═════ TRECHO ═════
O novo ano e o horizonte desafiador

Por Roberto Amaral*

Os sonhos e as esperanças se desmancham no ar quando estamos apenas vencendo os primeiros 30 dias de 2025, promessa de projeção do ano que passou.

Se parco é o inventário do que temos por comemorar, extensa é a pauta do que devemos temer, habitantes de nação dependente, de uma dependência geopolítica e ideológica inserida na periferia do capitalismo.

Somos uma província no Sul Global para onde foram designados os subdesenvolvidos de ontem, após a repaginação do mundo determinada pelo fim da Guerra Fria, proclamando a vitória da globalização e dos EUA.

Não há como, neste novo mundo que já nasce velho, ignorar nossa brasileiríssima tragédia histórico-geográfica, mas diante dela nos incumbe, como povo, sociedade e Estado, saber enfrentar os desafios que já nos chegam correndo com botas de sete léguas. Ou deciframos a esfinge ou seremos devorados.

Para bem compreender os tempos presentes, construção de tempos passados (compreender para nele intervir), o primeiro passo é a análise do cenário internacional, que nos lembra os piores momentos do século passado, o qual, entre outras catástrofes humanitárias, nos legou duas guerras mundiais.
═════ ITENS FORNECIDOS ═════
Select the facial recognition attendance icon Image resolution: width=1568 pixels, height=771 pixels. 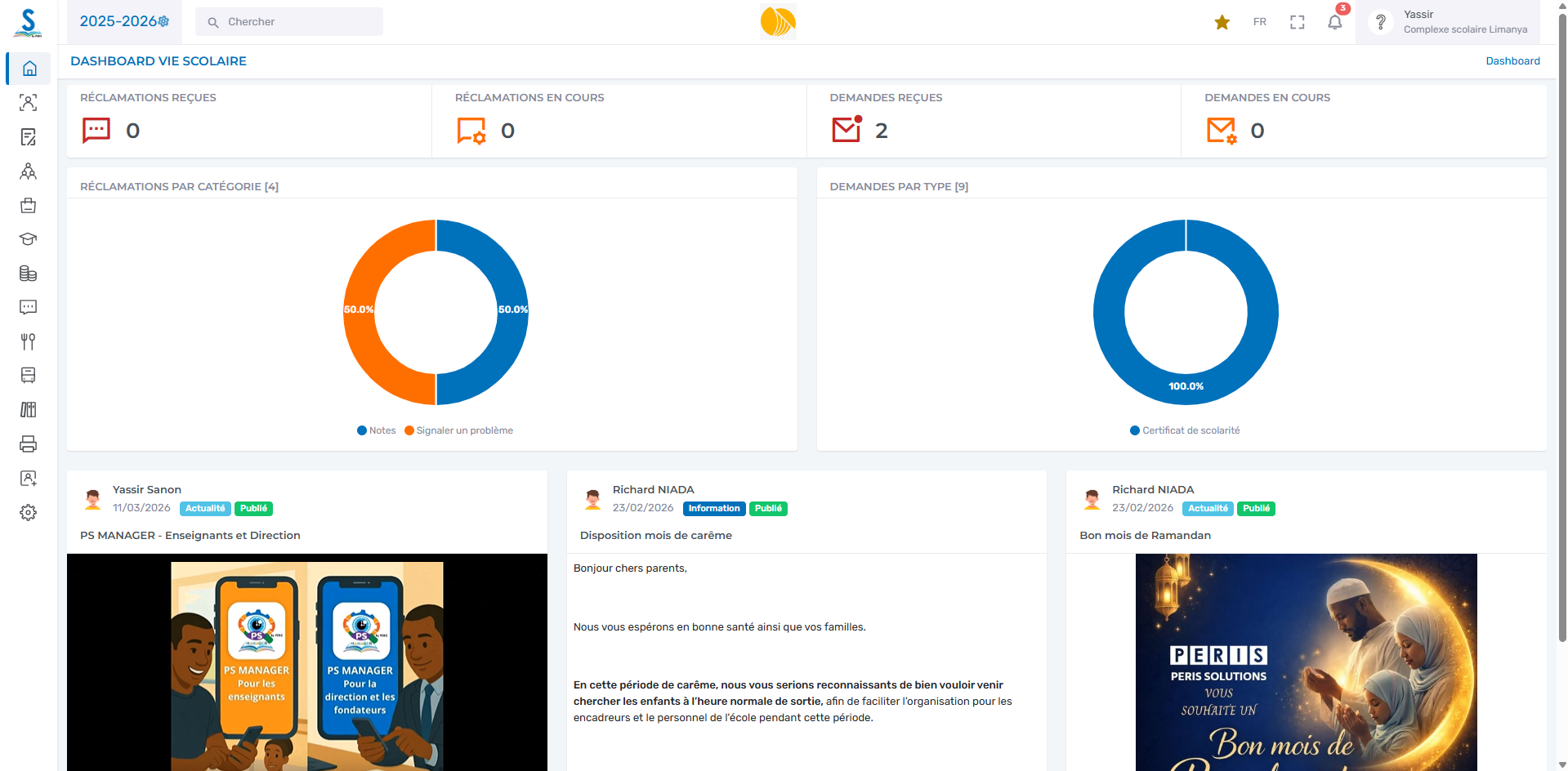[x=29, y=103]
═════
═════ ITENS FORNECIDOS ═════
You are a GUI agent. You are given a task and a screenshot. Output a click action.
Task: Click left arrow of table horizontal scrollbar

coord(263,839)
═════
> [EXERCÍCIOS]:
1 > Segundo o trecho, em quais três condições nos cabe saber enfrentar os desafios? Liste todas.
2 > Retorne, sem alterar nada, a parte do trecho que abre com as palavras "Para bem compreender" e fecha com "duas guerras mundiais.".

> [RESPOSTAS]:
1 > povo, sociedade e Estado

2 >
Para bem compreender os tempos presentes, construção de tempos passados (compreender para nele intervir), o primeiro passo é a análise do cenário internacional, que nos lembra os piores momentos do século passado, o qual, entre outras catástrofes humanitárias, nos legou duas guerras mundiais.